Abstract

Serial microscopic immunodiffusion assays of F cells, i.e., erythrocytes that contain fetal hemoglobin (HbF), in four individuals recovering from anemia demonstrate initial increases in the percentage of circulating reticulocytes that contain HbF (F reticulocytes) and subsequent increases in the percentage of mature erythrocytes that contain HbF (F erythrocytes). In one individual responding to therapy for iron-deficiency anemia, the average percentage of F reticulocytes increased from 4.8+/-1.1 to 16.0+/-2.8% (mean+/-SD), while the mean level of F erythrocytes increased from 3.5+/-0.7 to 7.2+/-0.6%. Two normal children with transient erythroblastopenia exhibited F reticulocyte percentages of 71.3+/-6.7 and 41.5+/-1.5%, respectively, when erythropoiesis resumed. With recovery these values fell to finally measured values of 33.7+/-4.7 and 12.6+/-1.1%, respectively.
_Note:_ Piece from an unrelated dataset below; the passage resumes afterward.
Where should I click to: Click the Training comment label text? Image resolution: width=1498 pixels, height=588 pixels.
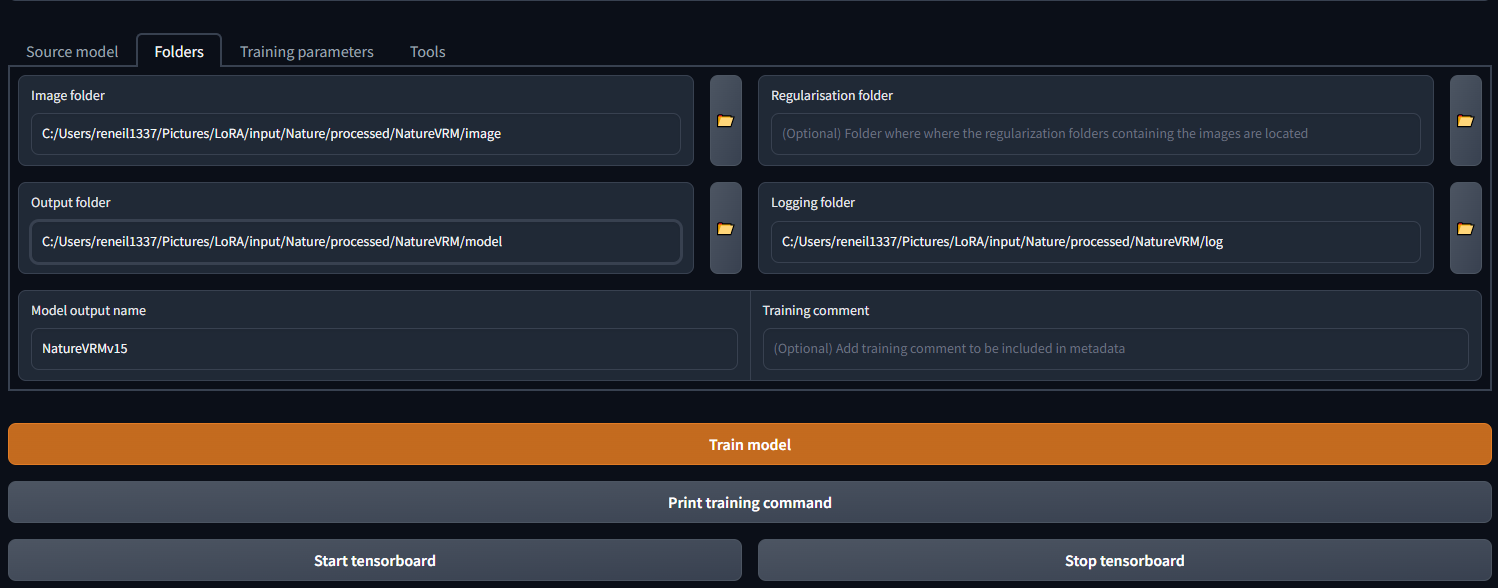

In an adolescent with sickle cell anemia, F-reticulocyte percentages fluctuated between 0.6+/-1.1 and 34.0+/-2.8% and paralleled the rise and fall of total reticulocytes associated with therapy for a nasopharyngeal carcinoma. Such findings suggest that first, the production of F cells and non-F cells are separately regulated. Second, F-cell production is preferentially stimulated during escape from erythropoietic suppression and selectively depressed at the start of suppression. Third, during escape from erythropoietic suppression, F-cell production in vivo resembles that reported for in vitro cultures of erythroid stem cells. Fourth, individuals with sickle cell anemia, like individuals without hemoglobinopathies, can change their relative level of F-cell production.